● **Текст для чтения**:
%%

СОЦИАЛЬНО-СЕТЕВЫЕ ОСНОВАНИЯ ПОИСКА КОНСЕНСУСА В ПОСТКРИЗИСНЫЙ ПЕРИОД
Аннотация. В условиях социально-политического кризиса, принявшего в начале XXI в. характер обострения противоречий интересов, ценностей и норм, вопрос поиска возможностей для преодоления их несовместимости и достижения консенсуса становится первостепенным. Становление новой высокотехнологичной сетевой реальности формирует основания для развития глобальной коммуникации, взаимодействия на всех уровнях жизни, способствующих переходу на этап посткризисного восстановления на неорациональном уровне.
Ключевые слова: кризис, сетевая реальность, социальная справедливость, конвергенция, коэволюция
Кризисы в современной социетальной системе возникают через устойчиво развивающуюся несовместимость политико-административных императивов с социальными движениями, которые выходят из сферы контроля иерархически организованных бюрократических структур. В конце XX в. кризис принял форму кризиса доминирующей идеологии и характеризовался ее вытеснением из сферы символической презентации реальности формами социально-политического дискурса.
В новой сетевой реальности начала XXI в. социетальный кризис происходит уже в форме кризиса дискурсивной рациональности, который выражает невозможность примирения противоречий социальных и политических интересов, определения тех общих ценностей и норм поведения, которые могли бы быть не просто декларированными на официально-публичном уровне, но и интер-нализированными всем обществом в качестве основы социального поведения. В период кризиса политико-административными средствами невозможно поддерживать необходимый уровень легитимности политической власти и, как следствие, обеспечивать системную стабильность.

%%

● **Исходные данные**:
%%

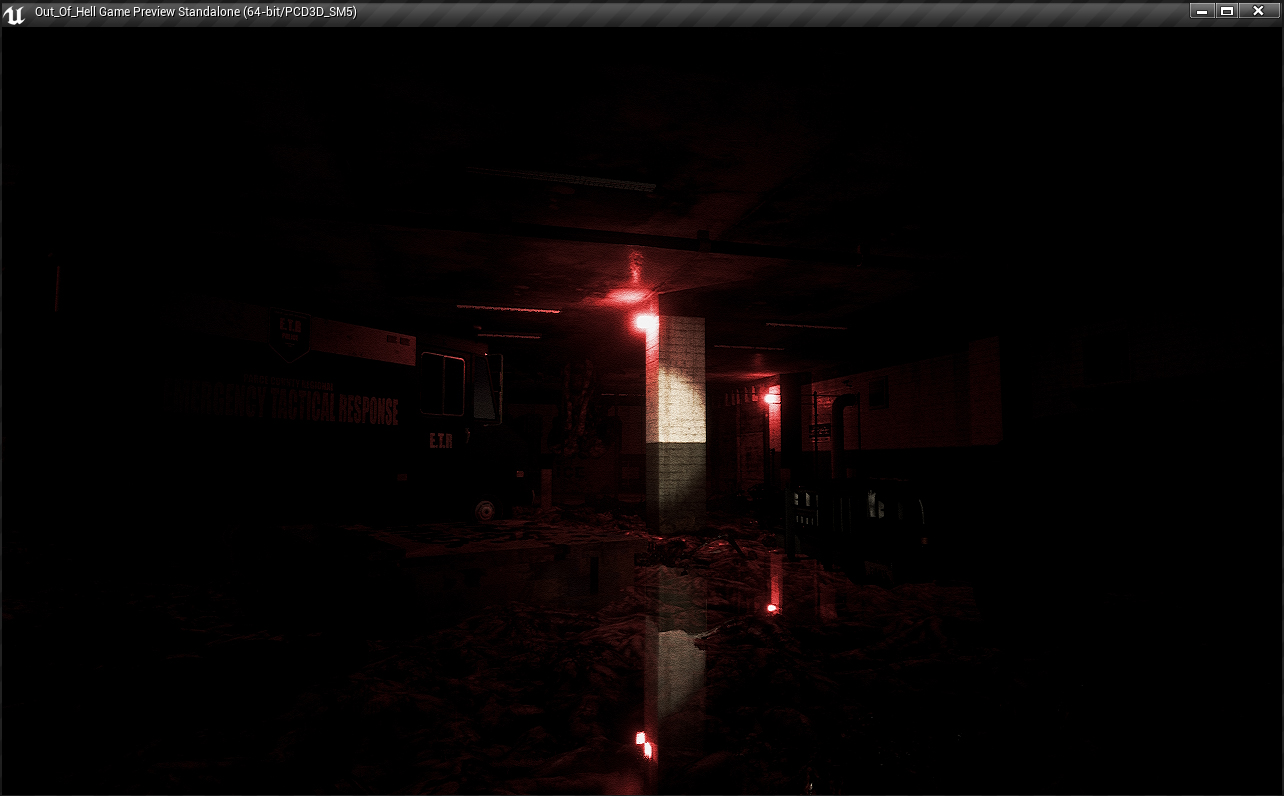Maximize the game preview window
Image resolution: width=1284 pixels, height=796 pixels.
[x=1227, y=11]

%%
%%

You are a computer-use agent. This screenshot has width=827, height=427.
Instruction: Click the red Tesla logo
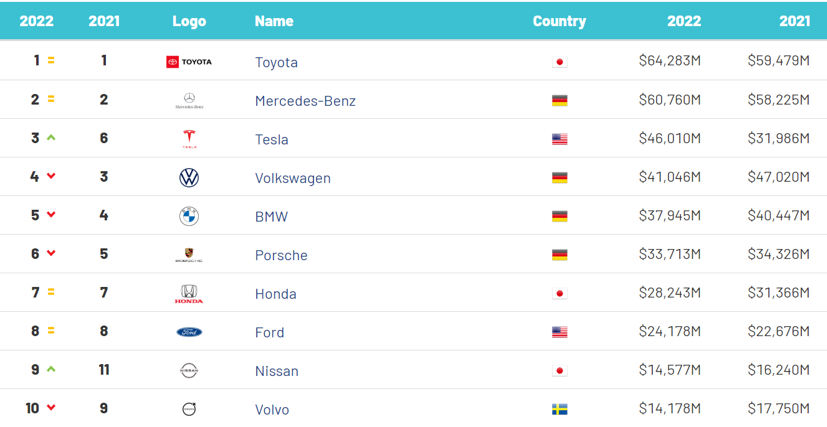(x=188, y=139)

%%

● **Задания**:
**A.** Перепишите из текста о кризисе слово в слово кусок от слов «В новой сетевой» до слов «обеспечивать системную стабильность.» включительно.
**B.** Перечислите все ключевые слова, которые даны в тексте о кризисе.
**C.** Ответьте по тексту о кризисе на вопросы:
(i) Какую форму принял кризис в конце XX века?
(ii) В какой форме идет социетальный кризис в новой сетевой реальности начала XXI века?
(iii) Что в период кризиса нельзя поддерживать политико-административными средствами?

● **Ответы**:
**A.**
В новой сетевой реальности начала XXI в. социетальный кризис происходит уже в форме кризиса дискурсивной рациональности, который выражает невозможность примирения противоречий социальных и политических интересов, определения тех общих ценностей и норм поведения, которые могли бы быть не просто декларированными на официально-публичном уровне, но и интер-нализированными всем обществом в качестве основы социального поведения. В период кризиса политико-административными средствами невозможно поддерживать необходимый уровень легитимности политической власти и, как следствие, обеспечивать системную стабильность.

**B.** кризис, сетевая реальность, социальная справедливость, конвергенция, коэволюция

**C.**
(i) Форму кризиса доминирующей идеологии.
(ii) В форме кризиса дискурсивной рациональности.
(iii) Необходимый уровень легитимности политической власти.